In another UK study of patients either dying unexpectedly on a general ward or requiring admission to the ICU during a six month period, 317 of the 477 hospital deaths occurred on the general wards of which
20 (6%) followed failed attempts at resuscitation 2. 13 of these unexpected deaths were considered potentially avoidable: gradual deterioration was observed in physiological and/or biochemical variables, but appropriate action was not taken. During the same period, 86 hospital inpatients were admitted on 98 occasions to the ICU, 31 of whom received suboptimal care before the ICU admission either because of non-recognition of the severity of the problem or inappropriate treatment. Mortality rates were significantly higher in these patients than in well managed patients in both the ICU (52% v 35%) and hospital (65% v 42%), p<0.0001. The authors concluded that patients with obvious clinical indicators
of acute deterioration are not infrequently overlooked or poorly managed on the ward.

Even more disturbingly, studies of events leading to 'unexpected' in-hospital cardiac arrest indicate that many patients have clearly recorded evidence of marked physiological deterioration prior to the event, without appropriate action being taken in many cases 4,5.

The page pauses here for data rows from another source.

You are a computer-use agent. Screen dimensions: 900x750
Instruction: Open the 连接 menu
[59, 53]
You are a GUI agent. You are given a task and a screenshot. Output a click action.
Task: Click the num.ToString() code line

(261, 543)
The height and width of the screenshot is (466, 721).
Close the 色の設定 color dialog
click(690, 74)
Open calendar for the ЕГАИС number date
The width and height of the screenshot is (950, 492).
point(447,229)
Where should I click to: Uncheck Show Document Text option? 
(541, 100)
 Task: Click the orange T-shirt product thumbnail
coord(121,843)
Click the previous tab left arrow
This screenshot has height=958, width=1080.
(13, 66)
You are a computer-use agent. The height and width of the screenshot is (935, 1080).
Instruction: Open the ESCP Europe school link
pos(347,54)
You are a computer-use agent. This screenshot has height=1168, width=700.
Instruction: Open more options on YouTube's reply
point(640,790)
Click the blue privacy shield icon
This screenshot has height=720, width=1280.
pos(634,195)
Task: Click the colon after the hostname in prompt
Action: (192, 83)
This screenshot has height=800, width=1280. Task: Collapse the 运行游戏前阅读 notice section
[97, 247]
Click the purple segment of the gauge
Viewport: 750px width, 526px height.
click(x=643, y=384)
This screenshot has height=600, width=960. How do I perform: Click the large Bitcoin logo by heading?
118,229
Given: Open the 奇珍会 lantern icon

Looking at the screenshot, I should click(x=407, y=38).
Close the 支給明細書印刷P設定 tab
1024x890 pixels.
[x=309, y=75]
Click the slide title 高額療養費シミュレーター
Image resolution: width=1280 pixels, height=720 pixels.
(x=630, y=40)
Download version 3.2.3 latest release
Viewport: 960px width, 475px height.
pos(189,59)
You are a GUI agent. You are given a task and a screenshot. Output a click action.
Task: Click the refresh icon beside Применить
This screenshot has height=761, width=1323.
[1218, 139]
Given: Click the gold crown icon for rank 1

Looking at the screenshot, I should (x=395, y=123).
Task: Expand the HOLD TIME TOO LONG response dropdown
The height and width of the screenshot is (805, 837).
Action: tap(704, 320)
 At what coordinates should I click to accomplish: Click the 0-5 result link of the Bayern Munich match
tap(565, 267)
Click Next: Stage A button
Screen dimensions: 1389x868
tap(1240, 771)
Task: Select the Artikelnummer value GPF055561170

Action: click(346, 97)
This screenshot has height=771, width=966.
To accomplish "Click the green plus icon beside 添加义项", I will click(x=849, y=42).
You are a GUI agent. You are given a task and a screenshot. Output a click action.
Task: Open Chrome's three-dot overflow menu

The difficulties of providing care to emergency medical admissions and acutely unwell inpatients and the deficiencies that have been highlighted above are recognised by the Royal College of Physicians 6,7,8,9. Over the past few years a number of reports have been produced by the Royal College of Physicians that have made many recommendations in this aspect of acute care. Reports pertinent to this area are: Interface of accident and emergency and acute medicine 6, Interface between Acute General Medicine and Critical Care 7, Acute medicine: making it work for patients. A blueprint for organisation and training 8, and Good Medical Practice for Physicians 9.

Some time has elapsed since the publication of some papers showing problems in acute care 1,2 and subsequent reports suggesting improvements 6,7. Thus, the situation may or may not have improved 3. In addition, there is a widely held belief that the relatively recent changes in junior medical staff working, as a result of the European Working Time Directive and changes in the structure of training, are resulting in fragmentation of the team structure and loss of learning opportunities. These changes have obvious potential impact on patient care and the need for consultant supervision. As NCEPOD is in a unique position to examine the process of care and identify remediable factors, it was therefore felt that the
care of acutely unwell medical patients was a very important topic for further study.